RECORDS:

-- Start --

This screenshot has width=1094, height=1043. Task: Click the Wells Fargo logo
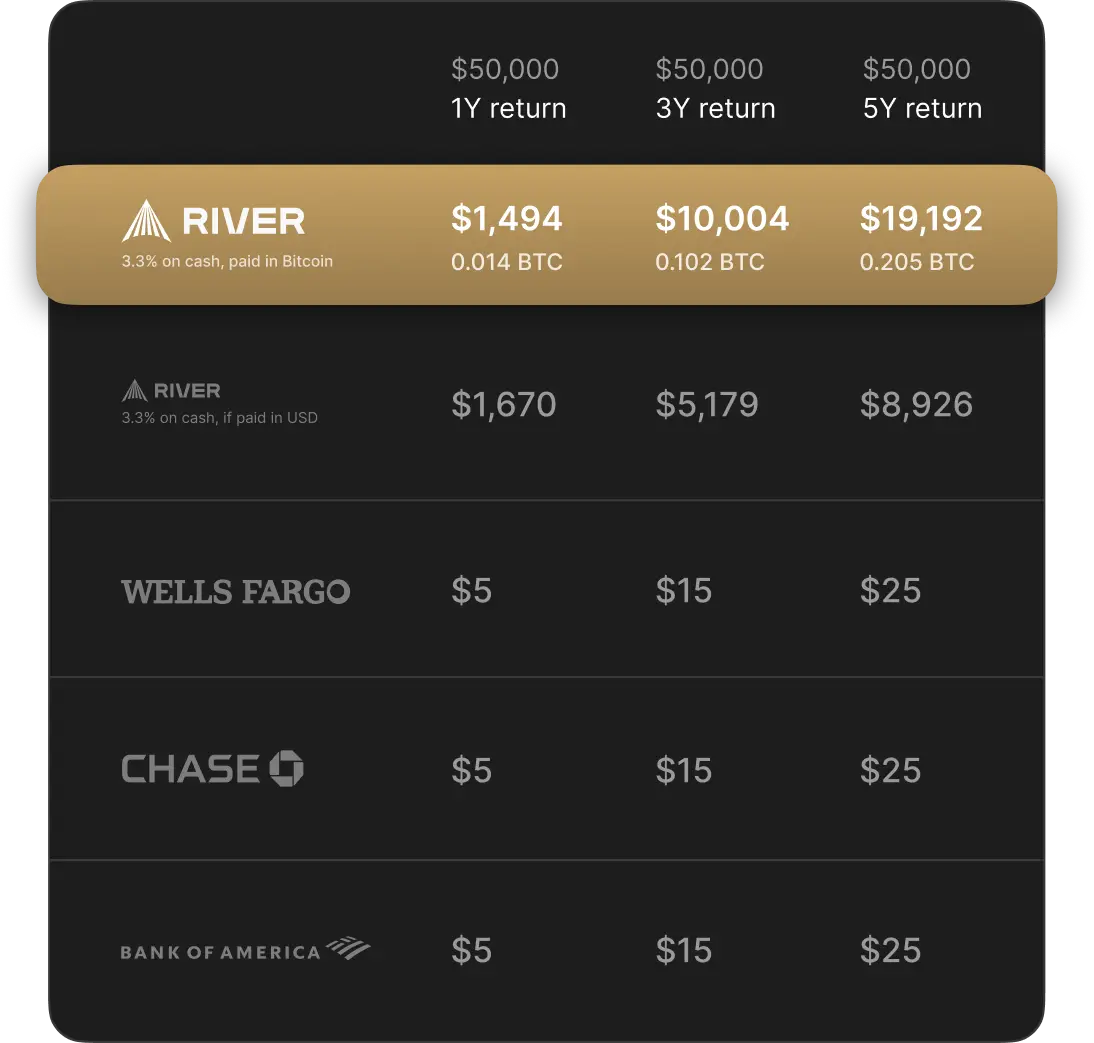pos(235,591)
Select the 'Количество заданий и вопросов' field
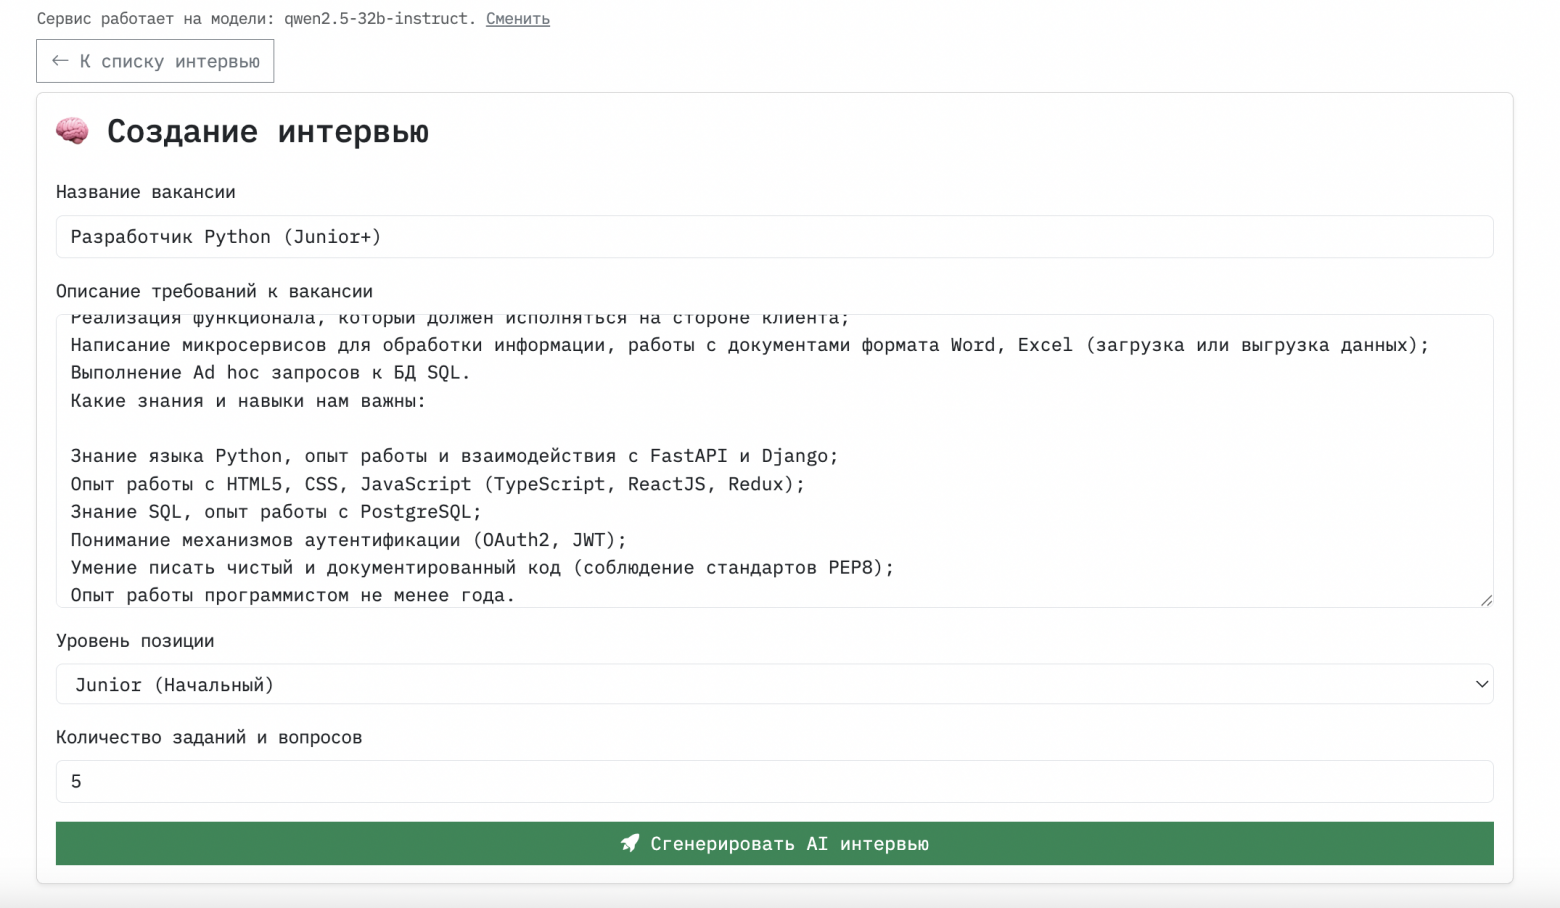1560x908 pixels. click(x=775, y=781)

-- End --
-- Start --

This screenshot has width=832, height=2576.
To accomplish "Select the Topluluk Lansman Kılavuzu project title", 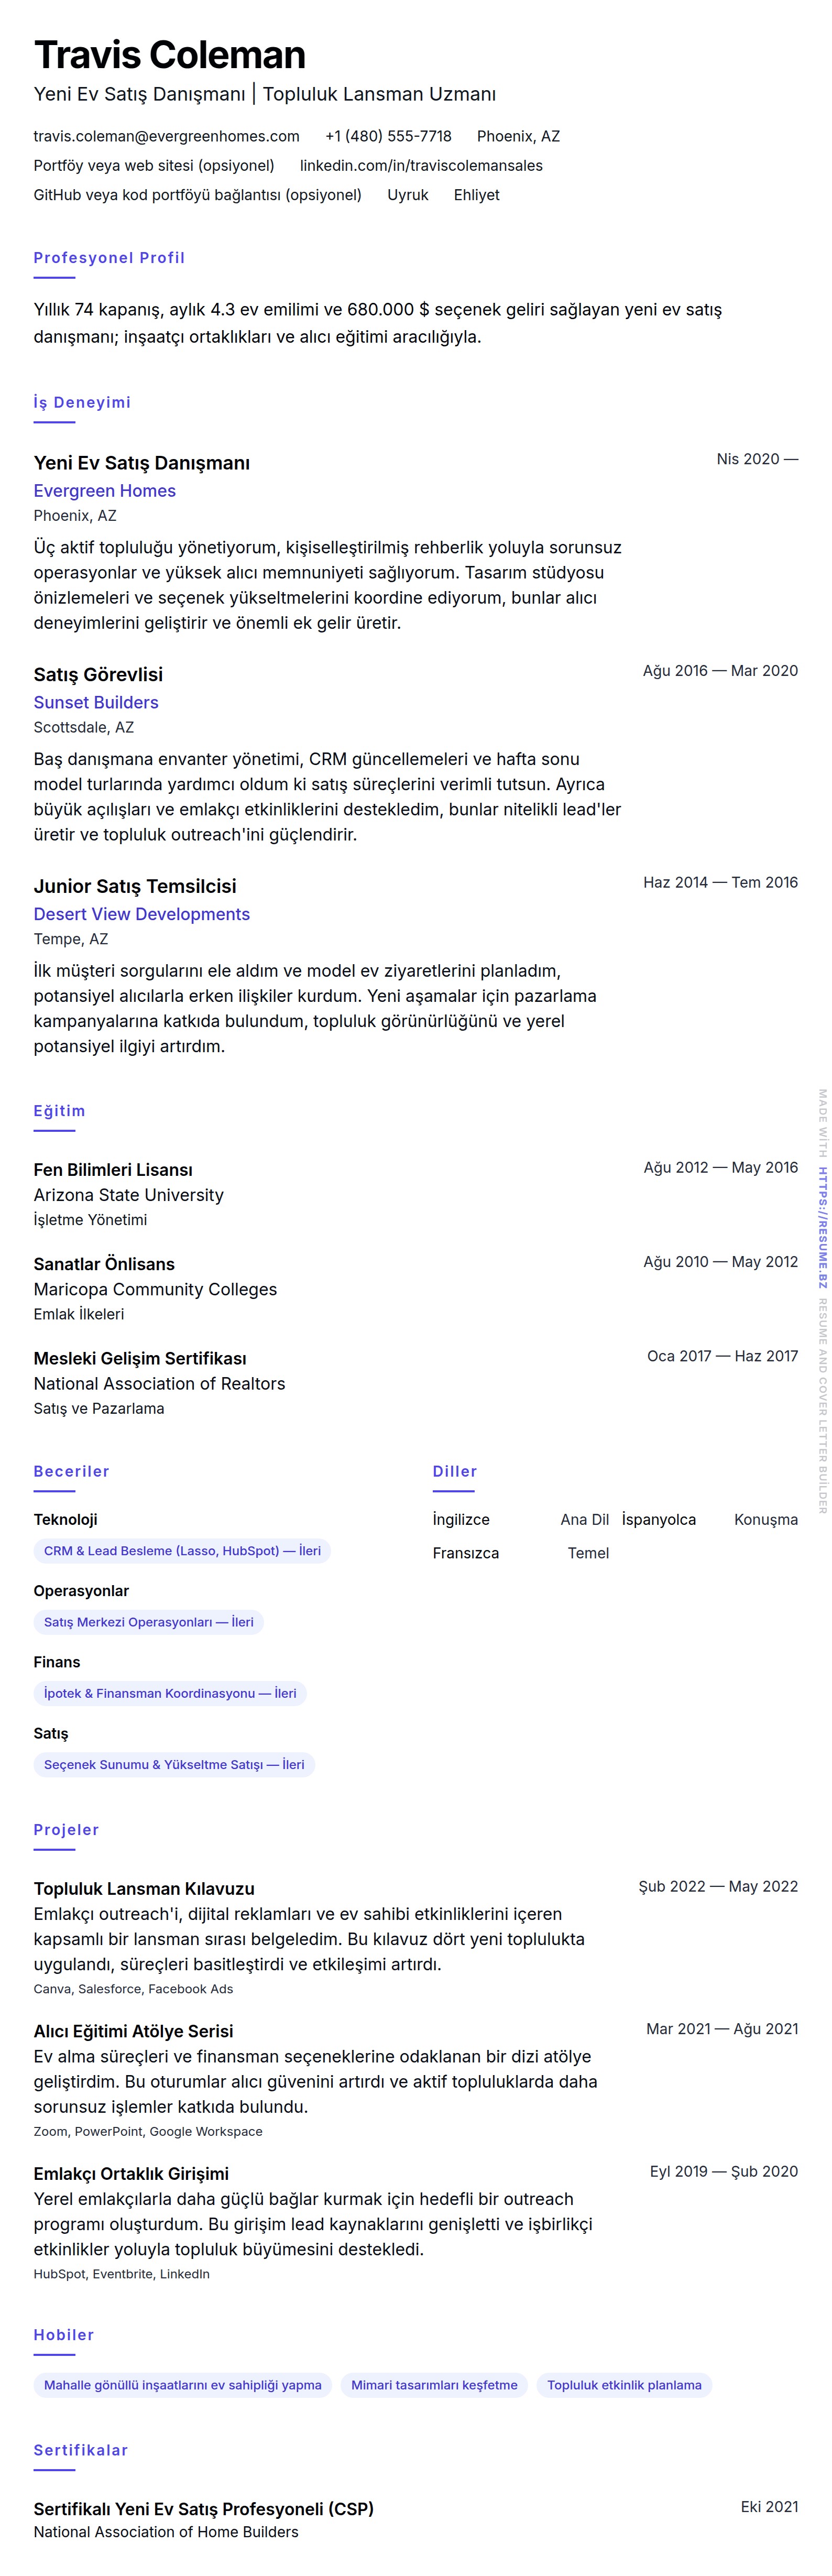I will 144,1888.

-- End --
-- Start --

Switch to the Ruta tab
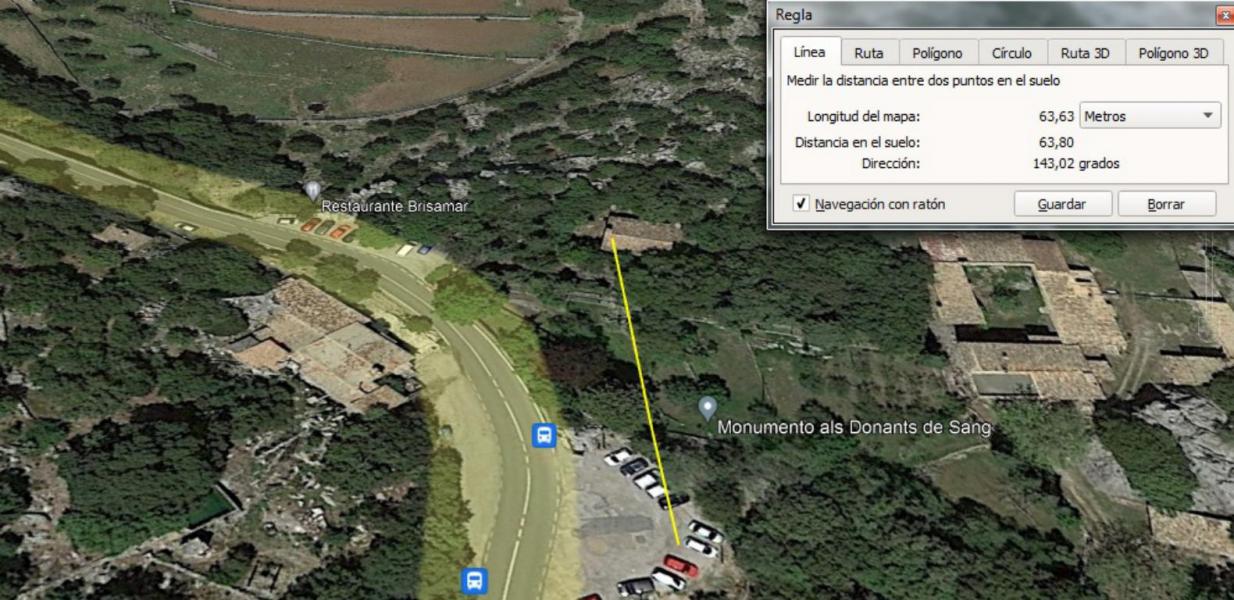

-- End --

YOUR OBJECTIVE: Convert the listing above into a numbered list, starting with the line containing "This screenshot has width=1094, height=1043." and continuing through the line containing "1560x908 pixels. click(x=775, y=781)", both included, and leave out any blank lines and all pictures.

RESPONSE TO THIS TASK:
1. This screenshot has width=1094, height=1043. Task: Click the Wells Fargo logo
2. pos(235,591)
3. Select the 'Количество заданий и вопросов' field
4. 1560x908 pixels. click(x=775, y=781)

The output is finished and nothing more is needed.